In line with his emphasis on the necessity of a centralised nationalist government, Visser is generally sceptical of what he terms the “centrifugal forces” pushing for greater decentralisation, such as the Kurdish parties and particularly the Islamic Supreme Council of Iraq (ISCI, formerly SCIRI) – the Shiite Islamist party with close ties to Iran.
One of the ironies of U.S. policy, Visser notes, is that although the U.S. has frequently agonised about Iranian influence in Iraq, for much of the war it stubbornly refused to look beyond ISCI to other potential Shiite partners who were more distant from Iran.
Foremost among these, he argues, were the followers of Muqtada al-Sadr – who, despite his frequent description in the Western media as an “Iranian proxy”, had little relationship with Tehran until U.S. hostility pushed him into the Iranian orbit. As a result of its myopic reliance on ISCI, the U.S. actually ended up empowering precisely the pro-Iranian Shiites whom it claimed to fear.
In any case, the brief window beginning in 2008 when a viable non-sectarian politics was possible has in Visser’s view likely passed. In the wake of the 2010 elections – which were marred by the disastrous de-Baathification campaign masterminded by onetime U.S. favourite Ahmed Chalabi – he concludes that “Iraq’s democratization could hardly be described as anything other than a failure.”

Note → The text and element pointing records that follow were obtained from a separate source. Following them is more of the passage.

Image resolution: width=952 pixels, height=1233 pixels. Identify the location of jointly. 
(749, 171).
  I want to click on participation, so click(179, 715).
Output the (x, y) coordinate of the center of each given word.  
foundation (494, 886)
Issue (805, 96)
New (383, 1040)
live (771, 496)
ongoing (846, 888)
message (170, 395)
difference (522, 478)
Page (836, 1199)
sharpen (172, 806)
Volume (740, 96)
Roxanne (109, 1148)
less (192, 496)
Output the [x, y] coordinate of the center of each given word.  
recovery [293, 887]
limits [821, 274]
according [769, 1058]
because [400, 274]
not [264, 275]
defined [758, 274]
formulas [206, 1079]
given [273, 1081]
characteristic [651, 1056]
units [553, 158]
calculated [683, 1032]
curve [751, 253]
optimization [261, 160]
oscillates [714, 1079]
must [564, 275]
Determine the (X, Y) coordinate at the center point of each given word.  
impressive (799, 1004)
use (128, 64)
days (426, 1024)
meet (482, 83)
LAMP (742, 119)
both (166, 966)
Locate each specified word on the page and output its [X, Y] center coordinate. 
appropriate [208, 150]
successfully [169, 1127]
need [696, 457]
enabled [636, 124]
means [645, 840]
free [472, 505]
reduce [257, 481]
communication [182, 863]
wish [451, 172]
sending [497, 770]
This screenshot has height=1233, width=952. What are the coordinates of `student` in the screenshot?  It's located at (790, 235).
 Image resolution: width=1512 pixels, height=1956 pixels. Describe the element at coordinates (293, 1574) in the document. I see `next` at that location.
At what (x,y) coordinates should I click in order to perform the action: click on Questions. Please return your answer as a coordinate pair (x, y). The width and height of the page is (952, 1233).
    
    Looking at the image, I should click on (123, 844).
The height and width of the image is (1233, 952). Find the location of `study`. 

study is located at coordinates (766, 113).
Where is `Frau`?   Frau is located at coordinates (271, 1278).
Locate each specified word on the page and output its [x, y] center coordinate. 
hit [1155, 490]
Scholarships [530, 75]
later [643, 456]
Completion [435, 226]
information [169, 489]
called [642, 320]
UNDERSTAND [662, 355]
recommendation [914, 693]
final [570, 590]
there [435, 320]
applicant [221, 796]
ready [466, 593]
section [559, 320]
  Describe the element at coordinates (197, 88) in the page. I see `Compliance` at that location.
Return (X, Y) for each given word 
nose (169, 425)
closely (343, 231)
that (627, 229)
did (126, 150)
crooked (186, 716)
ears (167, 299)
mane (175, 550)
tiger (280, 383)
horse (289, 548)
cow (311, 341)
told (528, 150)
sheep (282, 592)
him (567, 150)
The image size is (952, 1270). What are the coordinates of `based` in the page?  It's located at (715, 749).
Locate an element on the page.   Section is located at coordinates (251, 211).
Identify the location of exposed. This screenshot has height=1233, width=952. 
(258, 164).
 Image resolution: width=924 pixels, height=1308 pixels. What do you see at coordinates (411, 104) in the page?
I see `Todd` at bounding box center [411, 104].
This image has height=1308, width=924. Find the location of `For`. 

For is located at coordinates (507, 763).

There is little to find fault with in Visser’s thorough and depressing book, although it would have been useful to see him examine his core analytic assumptions in more depth. He generally treats achieving a strong, centralised, nationalist Iraqi government as a self-evidently worthwhile goal, and it may very well be.
Yet this sort of government is, of course, perfectly compatible with a great deal of authoritarianism and brutality. In addition to arguing against sectarians and partitionists, therefore, Visser could usefully have dwelled a bit more on how a strong central state might safeguard against, or at least mitigate, such authoritarian tendencies.
On the whole, however, Visser’s account is well worth reading for anyone interested in the fate of the U.S. adventure in Iraq. Without understanding the failures of U.S. policy thus far, he shows, there can be no realistic hope for a better future.